Sentado a uma mesa num café em Brasília, seu subordinado Caetano se esquiva com voz mansa. “A contabilidade do partido era muito confusa, sem nenhum controle, mas não vi nenhuma irregularidade.” Ele afirma que não identificou qualquer fraude nas prestações de contas do PP. “Foi apenas uma falha de controle. Para nós, lá no TSE, era muito difícil descobrir fraudes em processos com milhares de documentos”, diz. “Quem está preparado para isso é o pessoal da Receita e da Polícia Federal.” Ele afirma que tomava os processos dos auditores para ajudá-los. Sua intenção, diz, era aliviar a carga de trabalho de seus subordinados. Caetano foi afastado do cargo no TSE no ano passado.

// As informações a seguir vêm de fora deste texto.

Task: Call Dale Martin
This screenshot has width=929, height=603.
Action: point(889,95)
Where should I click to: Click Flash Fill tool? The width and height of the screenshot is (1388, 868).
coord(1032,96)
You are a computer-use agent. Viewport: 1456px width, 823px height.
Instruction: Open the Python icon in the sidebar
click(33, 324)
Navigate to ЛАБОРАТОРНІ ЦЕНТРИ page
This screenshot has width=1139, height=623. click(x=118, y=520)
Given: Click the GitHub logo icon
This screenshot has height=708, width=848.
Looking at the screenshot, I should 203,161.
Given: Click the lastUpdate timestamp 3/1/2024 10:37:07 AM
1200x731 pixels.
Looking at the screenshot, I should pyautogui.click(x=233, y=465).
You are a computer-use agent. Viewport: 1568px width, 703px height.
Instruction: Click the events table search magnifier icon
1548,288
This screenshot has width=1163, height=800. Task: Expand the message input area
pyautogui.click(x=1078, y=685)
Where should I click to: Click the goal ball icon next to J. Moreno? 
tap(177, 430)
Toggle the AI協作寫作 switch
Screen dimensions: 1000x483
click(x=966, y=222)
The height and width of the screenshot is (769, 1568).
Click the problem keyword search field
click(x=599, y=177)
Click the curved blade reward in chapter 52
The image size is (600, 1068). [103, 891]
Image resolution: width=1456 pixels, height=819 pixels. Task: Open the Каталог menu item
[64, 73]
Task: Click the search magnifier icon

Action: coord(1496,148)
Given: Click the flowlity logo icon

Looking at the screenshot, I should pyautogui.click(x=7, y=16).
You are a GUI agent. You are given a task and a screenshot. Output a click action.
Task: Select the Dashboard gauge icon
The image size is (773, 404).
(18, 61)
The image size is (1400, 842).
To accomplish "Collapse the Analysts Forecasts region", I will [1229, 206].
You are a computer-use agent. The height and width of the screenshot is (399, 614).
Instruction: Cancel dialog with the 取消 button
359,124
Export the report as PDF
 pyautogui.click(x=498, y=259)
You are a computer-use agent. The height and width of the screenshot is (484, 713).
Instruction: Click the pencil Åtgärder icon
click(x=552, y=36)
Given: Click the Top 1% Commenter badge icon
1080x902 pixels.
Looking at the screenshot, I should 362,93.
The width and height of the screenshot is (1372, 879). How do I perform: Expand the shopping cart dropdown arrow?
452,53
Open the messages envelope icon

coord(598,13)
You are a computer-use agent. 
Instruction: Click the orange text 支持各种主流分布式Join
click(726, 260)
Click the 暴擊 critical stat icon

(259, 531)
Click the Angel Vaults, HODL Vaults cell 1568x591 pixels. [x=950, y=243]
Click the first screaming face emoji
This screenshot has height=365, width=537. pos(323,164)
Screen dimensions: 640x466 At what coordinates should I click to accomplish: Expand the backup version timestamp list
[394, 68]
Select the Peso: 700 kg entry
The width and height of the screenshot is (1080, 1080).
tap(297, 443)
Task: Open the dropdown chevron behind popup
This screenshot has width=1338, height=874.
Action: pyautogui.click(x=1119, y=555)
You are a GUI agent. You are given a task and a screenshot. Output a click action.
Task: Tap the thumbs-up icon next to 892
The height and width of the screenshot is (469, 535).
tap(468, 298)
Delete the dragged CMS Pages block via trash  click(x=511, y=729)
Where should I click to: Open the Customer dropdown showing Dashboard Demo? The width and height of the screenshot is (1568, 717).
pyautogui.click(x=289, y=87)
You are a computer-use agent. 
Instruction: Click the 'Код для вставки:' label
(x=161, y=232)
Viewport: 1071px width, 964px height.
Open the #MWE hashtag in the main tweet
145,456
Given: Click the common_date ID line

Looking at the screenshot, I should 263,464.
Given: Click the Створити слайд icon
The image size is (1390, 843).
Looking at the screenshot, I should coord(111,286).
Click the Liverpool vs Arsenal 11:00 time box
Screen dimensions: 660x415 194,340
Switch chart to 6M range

Em abril, foi nomeado coordenador de auditoria do Conselho Nacional de Justiça.

Depois da saída de Caetano, o TSE mudou os procedimentos para exame das contas partidárias. A escolha dos auditores passou a ser feita por sorteio, o coordenador perdeu o poder de tomar processos para si, a análise dos documentos deixou de ser feita por amostragem e acabou o acesso direto de contadores, advogados e dirigentes partidários às salas de trabalho dos auditores. O episódio do PP deixa claro que, nos últimos dez anos, a Justiça Eleitoral praticamente não cumpriu sua atribuição legal de fiscalizar o dinheiro público entregue aos partidos políticos. O orçamento do fundo partidário para este ano é de R$ 324 milhões. Com ou sem um Pedro Corrêa no caminho, é muito dinheiro para tão pouco controle.